**WORK REQUEST**
Below is a block of entries; repeat exactly the lines starting at the line that contains "Viewport: 923px width, 800px height." and ending at the line that contains "Task: Click the 1x package glasses image", both included.

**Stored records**
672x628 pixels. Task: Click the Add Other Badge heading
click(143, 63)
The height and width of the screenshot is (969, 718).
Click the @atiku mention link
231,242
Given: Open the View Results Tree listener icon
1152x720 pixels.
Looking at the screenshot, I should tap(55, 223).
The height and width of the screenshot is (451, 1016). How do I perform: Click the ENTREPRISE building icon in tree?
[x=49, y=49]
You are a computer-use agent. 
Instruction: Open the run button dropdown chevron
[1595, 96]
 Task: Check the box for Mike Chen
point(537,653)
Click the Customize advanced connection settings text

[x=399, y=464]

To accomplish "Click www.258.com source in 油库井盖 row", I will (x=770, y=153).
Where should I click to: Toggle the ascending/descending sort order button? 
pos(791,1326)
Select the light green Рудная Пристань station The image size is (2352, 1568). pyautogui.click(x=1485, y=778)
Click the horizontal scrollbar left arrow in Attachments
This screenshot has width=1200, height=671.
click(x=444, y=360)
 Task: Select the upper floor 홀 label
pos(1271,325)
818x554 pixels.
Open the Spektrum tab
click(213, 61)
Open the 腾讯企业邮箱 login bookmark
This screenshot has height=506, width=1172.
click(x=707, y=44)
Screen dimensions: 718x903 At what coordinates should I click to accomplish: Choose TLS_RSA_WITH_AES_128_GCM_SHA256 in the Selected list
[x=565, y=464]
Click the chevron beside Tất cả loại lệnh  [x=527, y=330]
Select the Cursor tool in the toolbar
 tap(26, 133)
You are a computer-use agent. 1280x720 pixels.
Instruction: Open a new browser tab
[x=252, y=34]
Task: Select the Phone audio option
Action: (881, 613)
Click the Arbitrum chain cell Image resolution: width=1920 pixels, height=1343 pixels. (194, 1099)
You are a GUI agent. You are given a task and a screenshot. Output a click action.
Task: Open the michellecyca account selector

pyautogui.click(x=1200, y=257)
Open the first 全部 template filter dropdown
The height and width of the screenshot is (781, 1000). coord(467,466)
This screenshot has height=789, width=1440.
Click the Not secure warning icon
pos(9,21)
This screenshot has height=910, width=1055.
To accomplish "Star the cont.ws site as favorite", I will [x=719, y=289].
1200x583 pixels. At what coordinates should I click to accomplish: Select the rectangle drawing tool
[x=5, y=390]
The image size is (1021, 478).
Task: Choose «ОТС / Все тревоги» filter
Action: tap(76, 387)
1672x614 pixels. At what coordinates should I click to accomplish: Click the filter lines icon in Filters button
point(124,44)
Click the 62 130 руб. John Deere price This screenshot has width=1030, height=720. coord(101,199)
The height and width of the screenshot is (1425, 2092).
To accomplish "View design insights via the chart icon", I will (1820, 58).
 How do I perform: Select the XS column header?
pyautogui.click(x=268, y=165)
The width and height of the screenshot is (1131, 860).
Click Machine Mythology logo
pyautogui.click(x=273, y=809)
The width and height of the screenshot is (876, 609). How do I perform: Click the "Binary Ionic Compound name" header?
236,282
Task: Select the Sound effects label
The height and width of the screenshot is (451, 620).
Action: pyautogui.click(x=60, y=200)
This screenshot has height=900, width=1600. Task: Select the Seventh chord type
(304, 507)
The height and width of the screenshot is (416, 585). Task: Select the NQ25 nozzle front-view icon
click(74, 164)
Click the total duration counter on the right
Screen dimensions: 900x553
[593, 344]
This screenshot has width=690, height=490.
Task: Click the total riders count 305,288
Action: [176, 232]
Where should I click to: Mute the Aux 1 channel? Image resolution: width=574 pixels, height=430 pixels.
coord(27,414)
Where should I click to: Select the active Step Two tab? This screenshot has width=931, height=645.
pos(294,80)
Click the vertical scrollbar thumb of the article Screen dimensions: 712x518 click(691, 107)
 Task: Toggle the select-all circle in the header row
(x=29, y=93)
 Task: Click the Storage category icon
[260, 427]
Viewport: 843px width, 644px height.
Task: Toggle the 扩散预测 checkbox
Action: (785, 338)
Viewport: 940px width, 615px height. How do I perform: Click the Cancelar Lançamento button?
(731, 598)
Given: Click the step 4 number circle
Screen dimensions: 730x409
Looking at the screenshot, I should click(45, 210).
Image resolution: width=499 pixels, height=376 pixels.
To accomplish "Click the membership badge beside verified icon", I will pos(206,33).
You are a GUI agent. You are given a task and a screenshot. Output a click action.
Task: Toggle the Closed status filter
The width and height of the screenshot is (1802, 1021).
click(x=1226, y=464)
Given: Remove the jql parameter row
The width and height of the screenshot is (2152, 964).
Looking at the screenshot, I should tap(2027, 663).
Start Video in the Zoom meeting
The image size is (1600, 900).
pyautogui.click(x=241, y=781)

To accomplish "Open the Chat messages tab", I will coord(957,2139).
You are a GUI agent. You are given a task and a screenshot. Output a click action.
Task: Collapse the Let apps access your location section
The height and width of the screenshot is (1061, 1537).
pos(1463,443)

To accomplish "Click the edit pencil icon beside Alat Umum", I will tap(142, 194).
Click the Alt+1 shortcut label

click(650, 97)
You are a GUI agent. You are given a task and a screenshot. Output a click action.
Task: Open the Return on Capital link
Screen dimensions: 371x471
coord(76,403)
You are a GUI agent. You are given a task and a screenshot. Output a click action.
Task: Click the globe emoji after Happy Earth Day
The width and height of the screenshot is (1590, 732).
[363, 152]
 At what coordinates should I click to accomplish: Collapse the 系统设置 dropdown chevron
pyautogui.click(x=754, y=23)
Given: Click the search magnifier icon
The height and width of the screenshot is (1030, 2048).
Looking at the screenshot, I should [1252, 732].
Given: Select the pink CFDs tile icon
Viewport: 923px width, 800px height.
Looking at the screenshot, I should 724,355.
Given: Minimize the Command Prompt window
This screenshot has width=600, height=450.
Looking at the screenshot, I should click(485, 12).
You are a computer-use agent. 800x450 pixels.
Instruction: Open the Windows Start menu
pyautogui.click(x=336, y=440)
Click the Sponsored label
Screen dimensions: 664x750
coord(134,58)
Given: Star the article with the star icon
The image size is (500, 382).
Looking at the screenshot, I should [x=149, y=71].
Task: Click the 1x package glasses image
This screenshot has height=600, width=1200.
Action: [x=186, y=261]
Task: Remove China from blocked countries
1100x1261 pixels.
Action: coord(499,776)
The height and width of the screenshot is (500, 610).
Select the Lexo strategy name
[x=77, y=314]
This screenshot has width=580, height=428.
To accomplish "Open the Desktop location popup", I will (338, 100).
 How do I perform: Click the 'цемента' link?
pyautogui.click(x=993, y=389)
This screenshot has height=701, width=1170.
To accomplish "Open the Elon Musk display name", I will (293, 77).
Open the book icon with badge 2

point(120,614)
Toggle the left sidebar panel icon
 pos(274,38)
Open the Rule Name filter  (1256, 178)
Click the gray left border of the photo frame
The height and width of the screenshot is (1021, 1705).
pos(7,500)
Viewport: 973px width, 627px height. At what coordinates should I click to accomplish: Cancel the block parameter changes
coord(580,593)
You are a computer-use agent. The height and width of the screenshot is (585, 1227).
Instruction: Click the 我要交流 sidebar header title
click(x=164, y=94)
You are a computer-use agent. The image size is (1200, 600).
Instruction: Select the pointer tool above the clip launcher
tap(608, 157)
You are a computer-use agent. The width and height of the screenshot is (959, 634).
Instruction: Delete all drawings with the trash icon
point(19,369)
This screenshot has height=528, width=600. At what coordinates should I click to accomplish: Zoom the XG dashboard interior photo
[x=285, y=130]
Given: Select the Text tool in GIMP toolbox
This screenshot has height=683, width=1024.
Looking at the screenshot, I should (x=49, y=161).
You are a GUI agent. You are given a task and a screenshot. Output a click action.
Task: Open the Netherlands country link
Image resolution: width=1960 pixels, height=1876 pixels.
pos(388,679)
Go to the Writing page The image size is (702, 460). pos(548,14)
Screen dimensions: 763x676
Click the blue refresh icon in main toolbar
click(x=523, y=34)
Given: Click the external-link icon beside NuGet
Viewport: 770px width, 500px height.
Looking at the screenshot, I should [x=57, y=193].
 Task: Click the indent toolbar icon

**EXERCISE RESULT**
Viewport: 923px width, 800px height.
Looking at the screenshot, I should 724,355.
Given: Minimize the Command Prompt window
This screenshot has width=600, height=450.
Looking at the screenshot, I should click(485, 12).
You are a computer-use agent. 800x450 pixels.
Instruction: Open the Windows Start menu
pyautogui.click(x=336, y=440)
Click the Sponsored label
Screen dimensions: 664x750
coord(134,58)
Given: Star the article with the star icon
The image size is (500, 382).
Looking at the screenshot, I should [x=149, y=71].
Task: Click the 1x package glasses image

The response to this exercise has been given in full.